▸ Data extracts
[Start of Attachment]
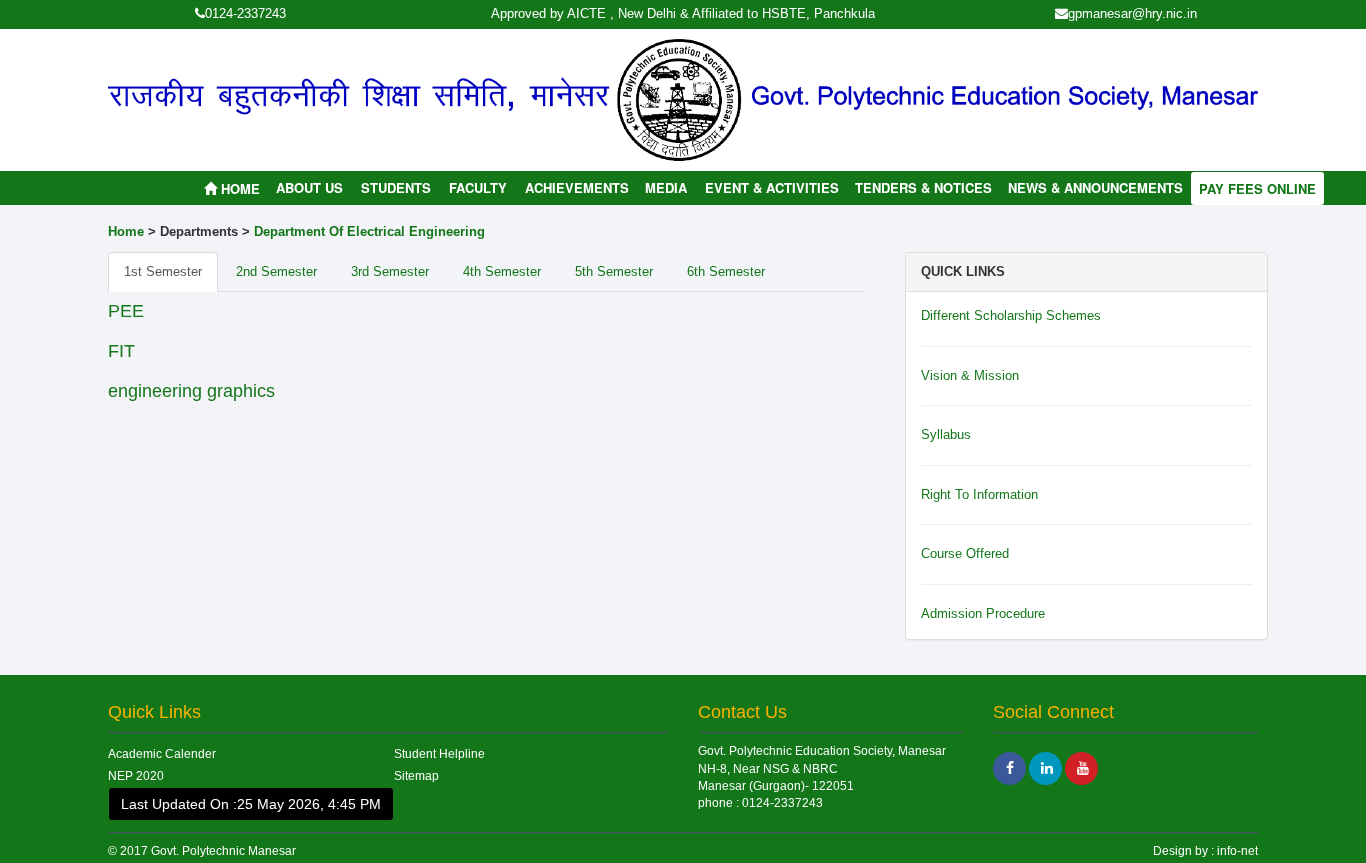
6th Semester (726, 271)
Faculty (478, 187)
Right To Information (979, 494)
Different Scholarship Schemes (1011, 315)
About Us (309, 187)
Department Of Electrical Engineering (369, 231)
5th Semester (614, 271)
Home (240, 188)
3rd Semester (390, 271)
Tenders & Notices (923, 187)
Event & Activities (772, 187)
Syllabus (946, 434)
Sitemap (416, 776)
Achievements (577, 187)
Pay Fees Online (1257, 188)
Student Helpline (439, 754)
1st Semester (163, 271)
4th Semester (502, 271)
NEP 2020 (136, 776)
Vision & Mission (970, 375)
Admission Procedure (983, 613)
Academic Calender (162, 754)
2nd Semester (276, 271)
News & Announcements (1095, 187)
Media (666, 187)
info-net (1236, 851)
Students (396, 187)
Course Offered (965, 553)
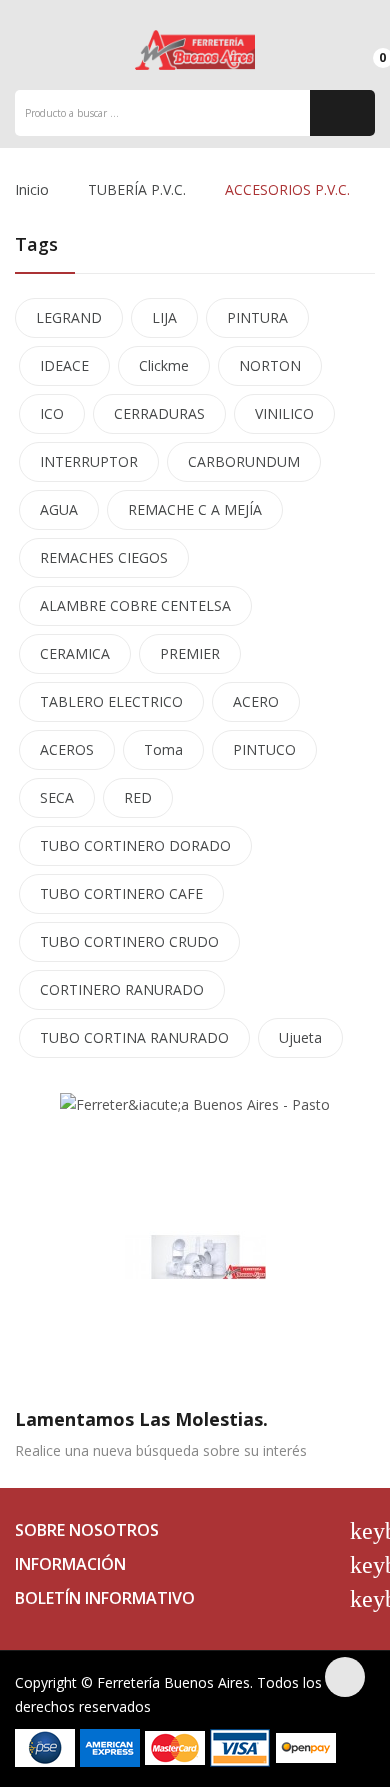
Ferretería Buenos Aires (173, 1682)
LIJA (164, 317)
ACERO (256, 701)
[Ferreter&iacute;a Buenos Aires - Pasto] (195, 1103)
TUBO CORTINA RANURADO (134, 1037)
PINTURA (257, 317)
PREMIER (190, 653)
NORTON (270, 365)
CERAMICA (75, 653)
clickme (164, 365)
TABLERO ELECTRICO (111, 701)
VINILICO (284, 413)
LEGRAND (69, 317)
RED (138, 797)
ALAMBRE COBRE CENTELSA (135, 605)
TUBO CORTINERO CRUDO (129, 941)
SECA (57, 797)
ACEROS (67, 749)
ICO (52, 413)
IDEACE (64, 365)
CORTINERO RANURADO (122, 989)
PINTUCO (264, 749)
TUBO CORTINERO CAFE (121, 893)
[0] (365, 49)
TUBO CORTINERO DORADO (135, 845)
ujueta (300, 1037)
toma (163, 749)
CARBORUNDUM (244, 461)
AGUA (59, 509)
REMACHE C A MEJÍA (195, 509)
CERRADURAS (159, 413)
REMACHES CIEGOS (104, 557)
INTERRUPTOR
[End of Attachment]
▸ Exercise aim
Word for word, reproduce all the data, but not the pictures.

▸ Solution for this exercise
6th Semester (726, 271)
Faculty (478, 187)
Right To Information (979, 494)
Different Scholarship Schemes (1011, 315)
About Us (309, 187)
Department Of Electrical Engineering (369, 231)
5th Semester (614, 271)
Home (240, 188)
3rd Semester (390, 271)
Tenders & Notices (923, 187)
Event & Activities (772, 187)
Syllabus (946, 434)
Sitemap (416, 776)
Achievements (577, 187)
Pay Fees Online (1257, 188)
Student Helpline (439, 754)
1st Semester (163, 271)
4th Semester (502, 271)
NEP 2020 (136, 776)
Vision & Mission (970, 375)
Admission Procedure (983, 613)
Academic Calender (162, 754)
2nd Semester (276, 271)
News & Announcements (1095, 187)
Media (666, 187)
info-net (1236, 851)
Students (396, 187)
Course Offered (965, 553)
Ferretería Buenos Aires (173, 1682)
LIJA (164, 317)
ACERO (256, 701)
[Ferreter&iacute;a Buenos Aires - Pasto] (195, 1103)
TUBO CORTINA RANURADO (134, 1037)
PINTURA (257, 317)
PREMIER (190, 653)
NORTON (270, 365)
CERAMICA (75, 653)
clickme (164, 365)
TABLERO ELECTRICO (111, 701)
VINILICO (284, 413)
LEGRAND (69, 317)
RED (138, 797)
ALAMBRE COBRE CENTELSA (135, 605)
TUBO CORTINERO CRUDO (129, 941)
SECA (57, 797)
ACEROS (67, 749)
ICO (52, 413)
IDEACE (64, 365)
CORTINERO RANURADO (122, 989)
PINTUCO (264, 749)
TUBO CORTINERO CAFE (121, 893)
[0] (365, 49)
TUBO CORTINERO DORADO (135, 845)
ujueta (300, 1037)
toma (163, 749)
CARBORUNDUM (244, 461)
AGUA (59, 509)
REMACHE C A MEJÍA (195, 509)
CERRADURAS (159, 413)
REMACHES CIEGOS (104, 557)
INTERRUPTOR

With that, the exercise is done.